I assume it is a primary HDD, because -


it is the only hard disk drive in the computer
STANDARD CMOS SETUP is :

 Pri Master : User
Pri Slave : CDROM
Sec Master : Not Installed
Sec Slave : Not Installed.

QUESTION 1 : Does the above mean it is a primary HDD?



BCCOMP said:


> Have you gone to Disk Management?


No, I haven't - not until you guided me there. Thanks.



BCCOMP said:


> Select Disk Management


Disk Management
Volume : (C
Layout : Partition
Type : Basic
File System : NTFS
Status : Healthy (System)
Capacity : 37.25 GB
Free Space : 22.89 GB
% Free : 61 %
Fault Tolerance : no
Overhead : 0%

QUESTION 2 : What must I look for under Disk Management?

There is a blue stripe next to the "Disk 0" window, on top of the "(C" window - the blue stripe is marked "Primary Partition".



BCCOMP said:


> A screen shot of Disk Management may help us "see" what you have for hard drives


QUESTION 3 : What do you mean by "a screen shot"?


----------



## BCCOMP (Jul 9, 2007)

*Re: How do I determine whether my hard disk drive is partitioned or not?*

From the info you posted it sounds like you have a 40GB Primary HDD with a single partition.

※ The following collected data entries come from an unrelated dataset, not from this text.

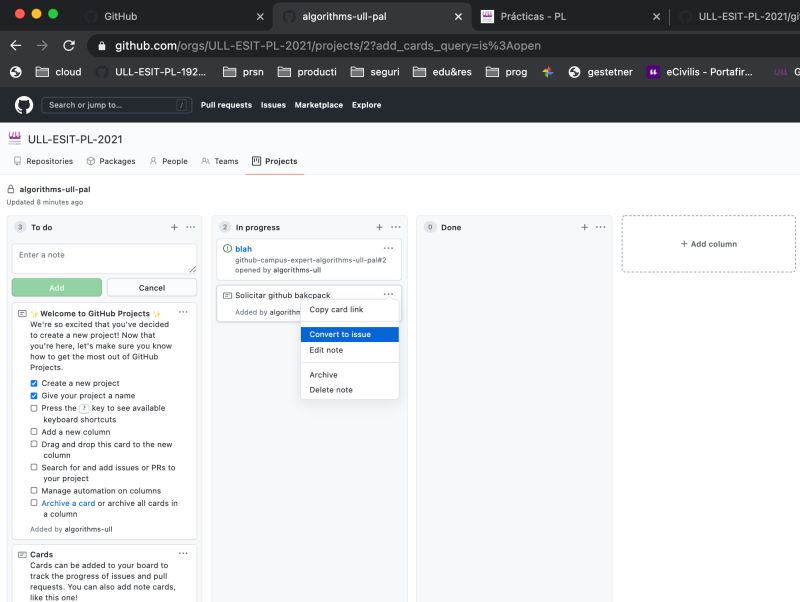
Task: Open the Cards note options menu
Action: [183, 553]
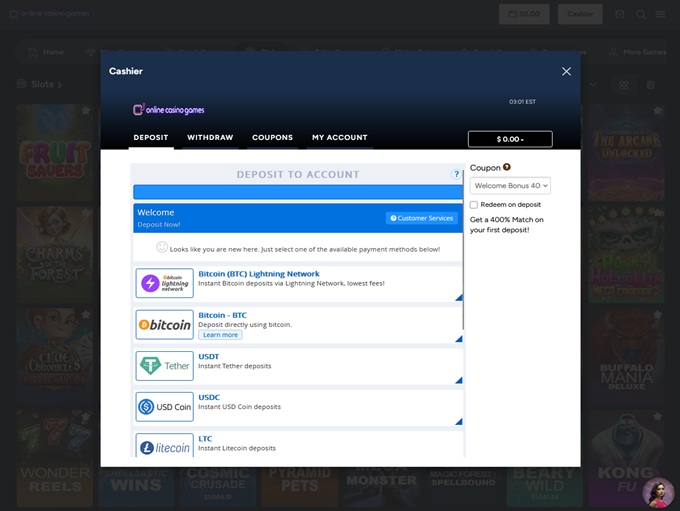Viewport: 680px width, 511px height.
Task: Expand the Bitcoin Lightning Network row corner arrow
Action: [458, 297]
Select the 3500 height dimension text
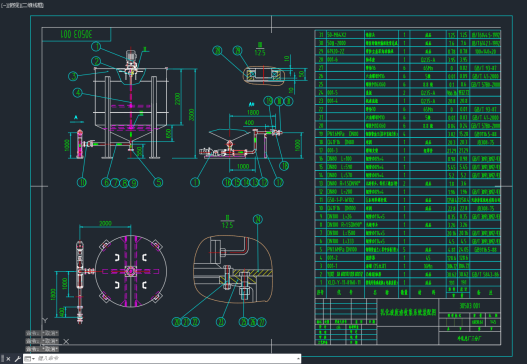The width and height of the screenshot is (527, 364). tap(192, 115)
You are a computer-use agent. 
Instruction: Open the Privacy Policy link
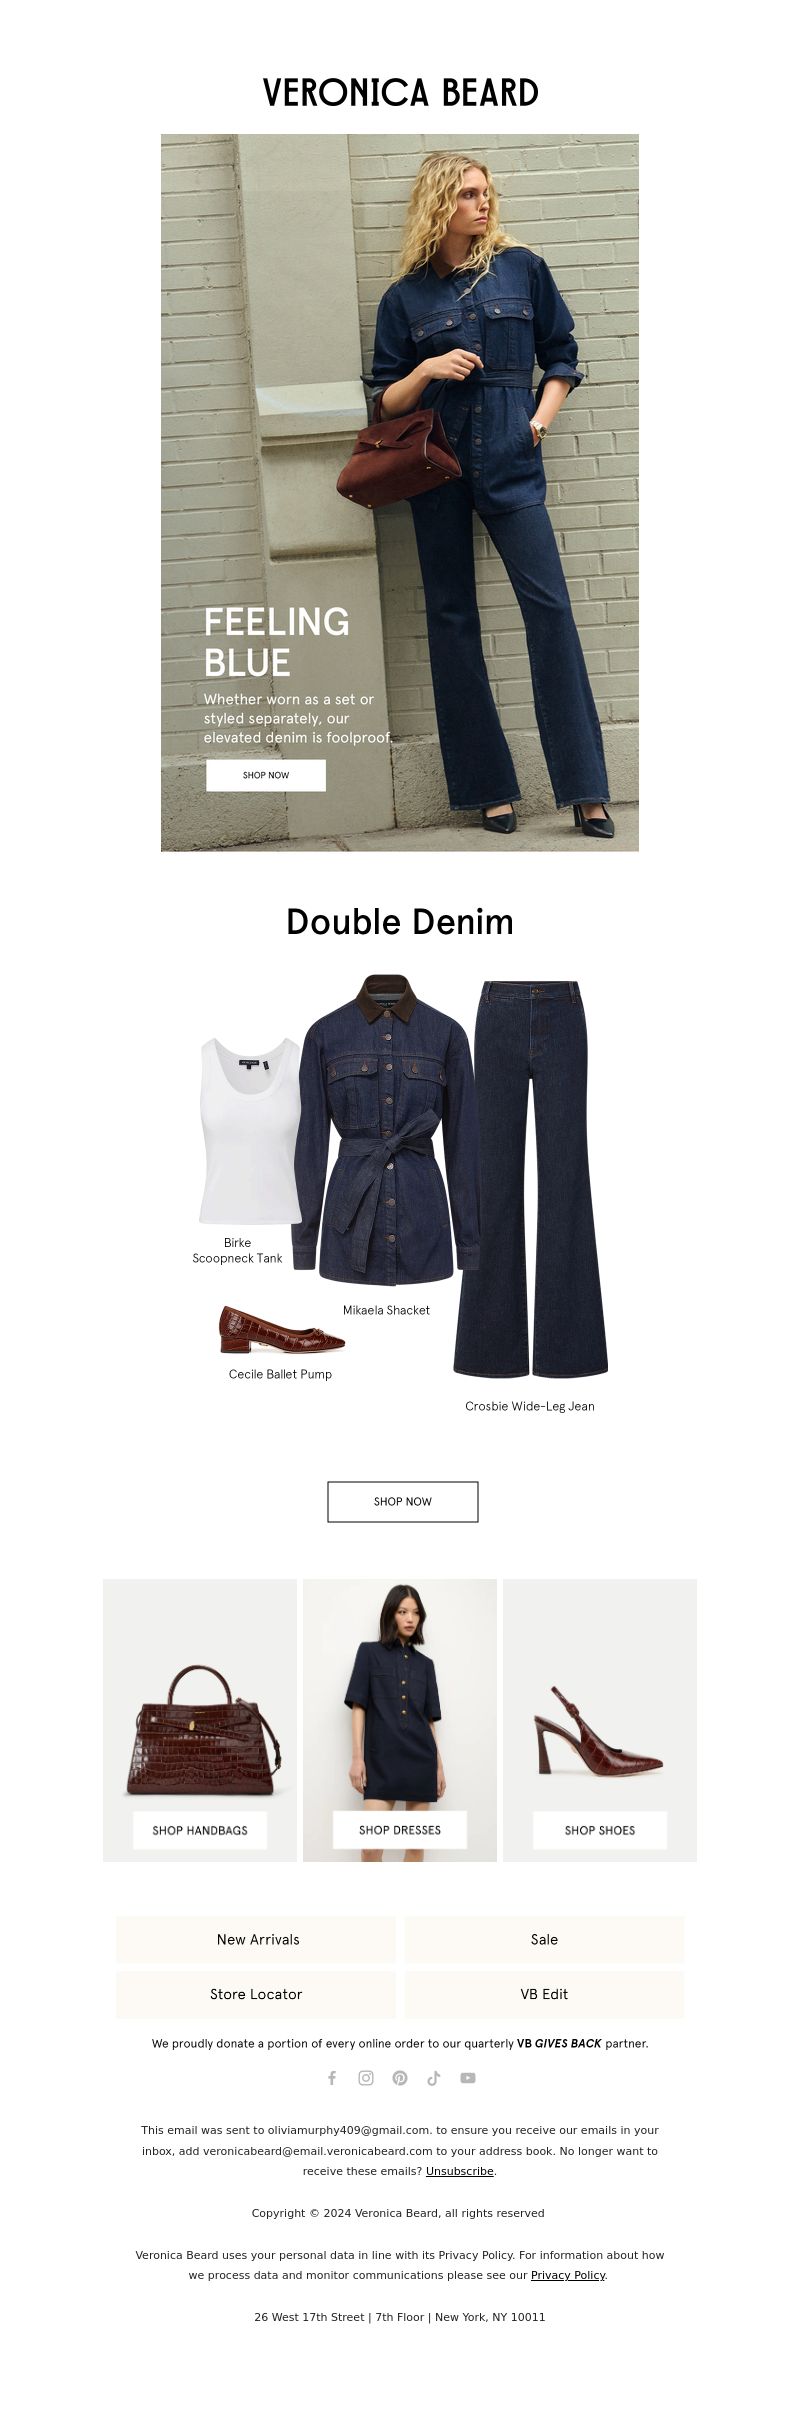[x=568, y=2275]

You have 61% of free space left


To confirm please post a screen shot
http://www.techsupportforum.com/f215/how-to-post-a-screenshot-184291.html

Bill


----------



## bwz (Nov 30, 2010)

*Re: How do I determine whether my hard disk drive is partitioned or not?*

BCCOMP,
Hey, thanks!

My drop-down window did not give me an option to select .JPEG, so I saved the screen shot as a Bitmap image.
View attachment screen shot.bmp


----------



## BCCOMP (Jul 9, 2007)

*Re: How do I determine whether my hard disk drive is partitioned or not?*

Just as I thought

One primary partition on a 40GB HDD (rounded off)

You have 61% (22.89GB free space) left

Do you want to make this drive into 2 partitions?

You could but I think this drive (primary) is to small, but want to know what you are using the computer for?

What reason do you have to split this hard drive into 2 partitions?

Bill


----------



## bwz (Nov 30, 2010)

*Re: How do I determine whether my hard disk drive is partitioned or not?*

Yay! Thanks.

I discovered the existence of Linux a few days ago. I'd like to try it out (which may take me a while), so I wondered whether I could have two operating systems on the same hard disk drive or not, and that made me wonder about partitioning the HDD to install Linux to one partition, and have my Microsoft OS on the other, and then I wondered whether my HDD was partitioned or not.


----------



## bwz (Nov 30, 2010)

*Re: How do I determine whether my hard disk drive is partitioned or not?*

BCCOMP,

Thanks.
You solved this thread. :wave:


----------



## BCCOMP (Jul 9, 2007)

If you wish to try a linux OS without installing you could run a linux live CD.

It will load from the CD-rom and not install on the hard drive.

Bill


----------



## bwz (Nov 30, 2010)

Thanks Bill. 
uttahere


----------